Coalition wants illegal costs generated by government-controlled energy programs eliminated

CPUC to vote on proposal that would potentially save utility customers millions of dollars and eliminate an unfair and illegal cost

SAN DIEGO (February 2, 2018)---The California Public Utilities Commission (CPUC) will soon vote on a proposal to eliminate an illegal cost shift that could potentially save California utility customers millions of dollars.

In the San Diego region, this would protect millions of utility customers who would be forced to pay more than their fair share for electricity as government-controlled energy programs, known as Community Choice Aggregation (CCA), are adopted by some cities. Under current regulations, CCA customers are paying less than their fair share of energy reliability costs during their first year of operation, according to the CPUC. The CPUC proposal is intended to end this unfair cost shift.

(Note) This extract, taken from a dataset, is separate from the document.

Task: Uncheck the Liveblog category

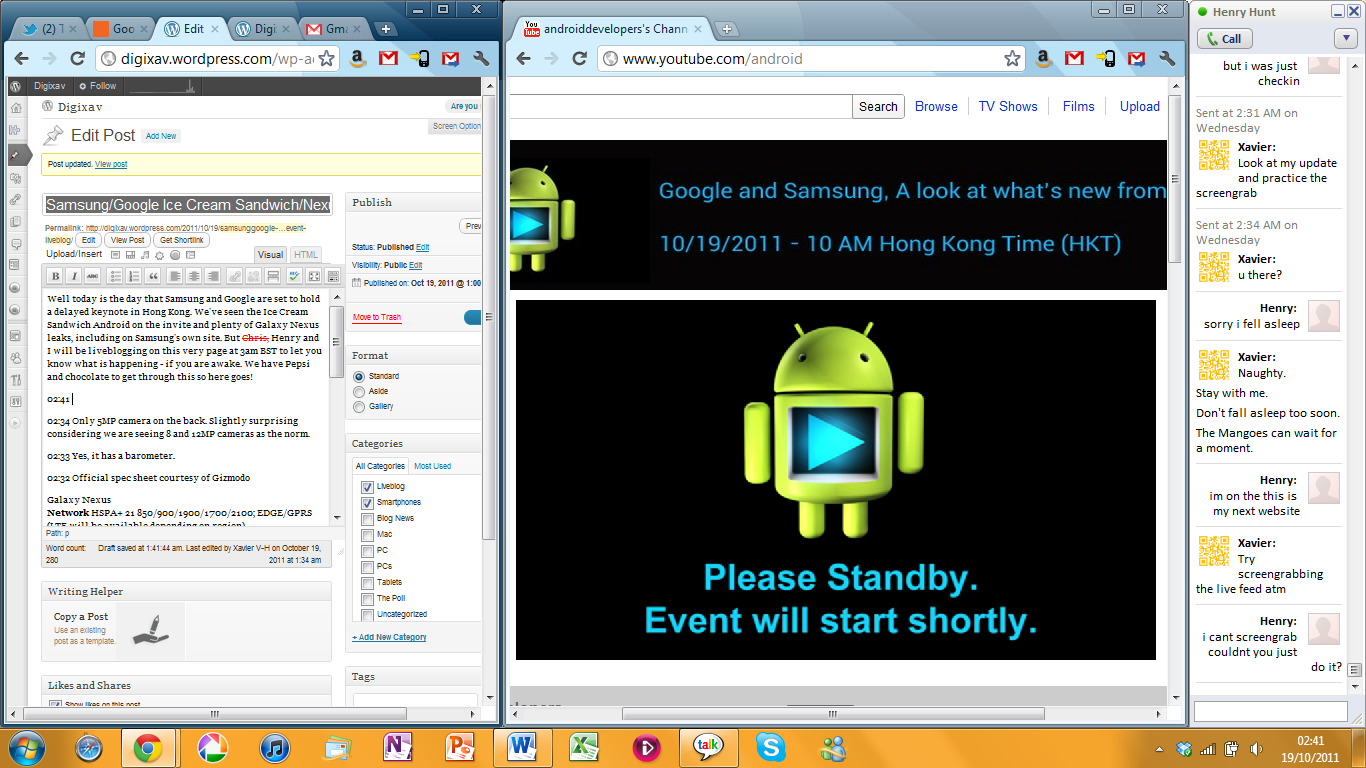Action: [367, 487]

“Utilities incur short-term power purchase costs for the customers of CCAs in their launch or expansion year…such costs are borne by bundled (utility) customers, potentially resulting in millions of dollars annually,” the commission’s proposal, Resolution E-4907, says.

Proponents of government-controlled energy are trying to eliminate, or delay implementation of, the CPUC proposal because it would force CCA providers to pay for the electric reliability costs that are incurred to serve customers during their first year of operation, raising CCA costs and potentially undercutting their business model. 

“They’re arguing the way in which the CPUC is approaching this decision is wrong and that it’s going to drive up their costs,” said San Diego Taxpayers CEO Haney Hong, a member of the Clear the Air Coalition. “CCA proponents do not appear to dispute that this subsidy exists, have any argument as to why CCAs should not be paying their fair share, or why some taxpayers should have to pay higher electricity rates to subsidize CCA operations.”

Cost shifts are one of the main criticisms of CCAs. A cost shift occurs when one set of customers is forced to pay for services that are provided to another group of customers. 

Under California law, “bundled retail customers of an electrical corporation shall not experience any cost increase as a result of the implementation of a community choice aggregator program.” These shifts routinely occur when a CCA is formed. CCA customers are subsidized by customers who remain with the utility company. If San Diego formed a CCA without adoption of the commission’s proposal, SDG&E customers in every neighboring city would see their rates increase to subsidize the new government-controlled energy provider in San Diego.

“These cost shifts are fundamentally unfair. State law requires cost neutrality, which is why the CPUC is working to resolve this issue,” said coalition member Rev. Gerald Brown of the United African American Ministerial Action Council. “Energy customers in Lemon Grove, for example, should not have to pay higher rates so energy customers in San Diego can pay lower rates.”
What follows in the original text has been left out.